Phosphorylation of PIP2;7 by CPK28 or Phytophthora kinase effectors dampens pattern-triggered immunity in Arabidopsis.

Plasma membrane intrinsic proteins (PIPs), a subclass of aquaporins, play an important role in plant immunity by acting as H(2)O(2) transporters. Their homeostasis is mostly maintained by C-terminal serine phosphorylation. However, the kinases that phosphorylate PIPs and manipulate their turnover are largely unknown. Here, we found that Arabidopsis thaliana PIP2;7 positively regulates plant immunity by transporting H(2)O(2).

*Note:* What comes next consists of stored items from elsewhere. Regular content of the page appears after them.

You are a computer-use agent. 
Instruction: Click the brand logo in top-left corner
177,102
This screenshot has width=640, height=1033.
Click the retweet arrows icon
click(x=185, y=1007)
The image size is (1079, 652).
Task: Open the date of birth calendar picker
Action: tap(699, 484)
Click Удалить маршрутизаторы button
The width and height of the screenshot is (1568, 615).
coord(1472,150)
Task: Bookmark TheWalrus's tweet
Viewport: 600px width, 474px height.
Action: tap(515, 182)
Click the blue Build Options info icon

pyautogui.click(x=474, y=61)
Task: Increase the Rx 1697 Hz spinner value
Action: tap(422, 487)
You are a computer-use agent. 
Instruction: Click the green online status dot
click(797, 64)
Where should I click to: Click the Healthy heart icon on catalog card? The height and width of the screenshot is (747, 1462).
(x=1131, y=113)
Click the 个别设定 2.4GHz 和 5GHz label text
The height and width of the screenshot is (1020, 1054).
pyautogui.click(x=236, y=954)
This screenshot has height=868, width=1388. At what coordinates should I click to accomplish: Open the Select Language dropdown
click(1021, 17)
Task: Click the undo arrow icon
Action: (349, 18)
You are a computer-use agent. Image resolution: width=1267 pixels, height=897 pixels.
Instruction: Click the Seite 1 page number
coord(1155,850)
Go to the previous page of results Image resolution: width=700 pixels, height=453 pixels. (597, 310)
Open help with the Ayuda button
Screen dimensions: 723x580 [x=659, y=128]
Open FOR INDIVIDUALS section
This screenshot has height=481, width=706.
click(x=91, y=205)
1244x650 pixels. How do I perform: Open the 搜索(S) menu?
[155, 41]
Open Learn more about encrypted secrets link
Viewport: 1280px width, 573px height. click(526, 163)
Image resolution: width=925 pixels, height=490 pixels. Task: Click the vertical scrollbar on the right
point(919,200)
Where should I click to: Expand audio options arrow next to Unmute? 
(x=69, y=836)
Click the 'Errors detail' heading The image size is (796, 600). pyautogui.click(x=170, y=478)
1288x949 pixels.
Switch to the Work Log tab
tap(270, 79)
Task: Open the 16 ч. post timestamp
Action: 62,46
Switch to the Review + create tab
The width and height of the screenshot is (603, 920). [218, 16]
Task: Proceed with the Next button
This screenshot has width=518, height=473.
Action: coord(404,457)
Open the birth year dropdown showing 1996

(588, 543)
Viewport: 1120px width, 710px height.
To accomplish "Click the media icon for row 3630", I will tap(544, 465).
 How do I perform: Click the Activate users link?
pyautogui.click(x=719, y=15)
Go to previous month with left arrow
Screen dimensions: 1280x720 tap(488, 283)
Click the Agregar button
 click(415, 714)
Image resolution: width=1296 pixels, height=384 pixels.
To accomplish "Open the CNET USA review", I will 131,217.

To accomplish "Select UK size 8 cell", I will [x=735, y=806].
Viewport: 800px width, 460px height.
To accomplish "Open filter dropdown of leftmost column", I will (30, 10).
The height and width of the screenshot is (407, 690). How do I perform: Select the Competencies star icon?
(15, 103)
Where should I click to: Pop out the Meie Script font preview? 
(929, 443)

Arabidopsis CALCIUM-DEPENDENT PROTEIN KINASE 28 (CPK28) directly interacts with and phosphorylates PIP2;7 at Ser273/276 to induce its degradation. During pathogen infection, CPK28 dissociates from PIP2;7 and destabilizes, leading to PIP2;7 accumulation. As a countermeasure, oomycete pathogens produce conserved kinase effectors that stably bind to and mediate the phosphorylation of PIP2;7 to induce its degradation. Our study identifies PIP2;7 as a novel substrate of CPK28 and shows that its protein stability is negatively regulated by CPK28. Such phosphorylation could be mimicked by Phytophthora kinase effectors to promote infection. Accordingly, we developed a strategy to combat oomycete infection using a phosphorylation-resistant PIP2;7(S273/276A) mutant. The strategy only allows accumulation of PIP2;7(S273/276A) during infection to limit potential side effects on normal plant growth.